Miniaturized Robotics Technology And Immersive VR to Give Surgeons Superpowers

Robotics Technology

Vicarious Surgical, a Charlestown, Mass.-based startup developing a technology that combines VR with surgical robotics, announced recently the closing of a $10 million round of funding led by Bill Gates’ Gates Frontier.

Vicarious Surgical’s plan to put a tiny humanoid robot inside a person’s body may seem like science fiction. But the company and its co-founders, Adam Sachs and Sammy Khalifa, are developing and refining the technology to make that vision a reality.

Basically, they envision an operating room in Seattle where doctors prep a patient for surgery. They take a miniaturized bot with two arms and a camera and place it inside a patient’s body through a single micro-incision. Then they have a surgeon in New York, or anywhere in the world, put on a VR headset to “see” what the robot sees, grab their controllers and prepare to operate.

“We’ve been working on ways to miniaturize robotics and put all of the motion of surgery into the abdominal cavity,” Sachs told TechCrunch. “If you put all of the motion inside the abdominal cavity you are not confined to motion around the incision sites.”

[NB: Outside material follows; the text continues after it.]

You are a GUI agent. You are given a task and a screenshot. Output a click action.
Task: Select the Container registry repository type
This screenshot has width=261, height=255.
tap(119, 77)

Vicarious Surgical said once it meets its goal of effectively “shrinking the surgeons” and placing them virtually inside the patients’ bodies, the next step will be to see how this cutting-edge technology can improve healthcare in remote areas.

“A lot of our long-term vision is about growing and scaling our technology to the point where it’s accessible not just to big cities and major hospitals in the U.S. and also the small cities and towns in the rural U.S. and around the world as well,” Sachs told TechCrunch. “Long-term it’s about the democratization of surgery that can come from surgical robotics.”

The global surgical robots market is expected to reach $98 billion by 2024 at a CAGR of 8.5% in the given forecast period.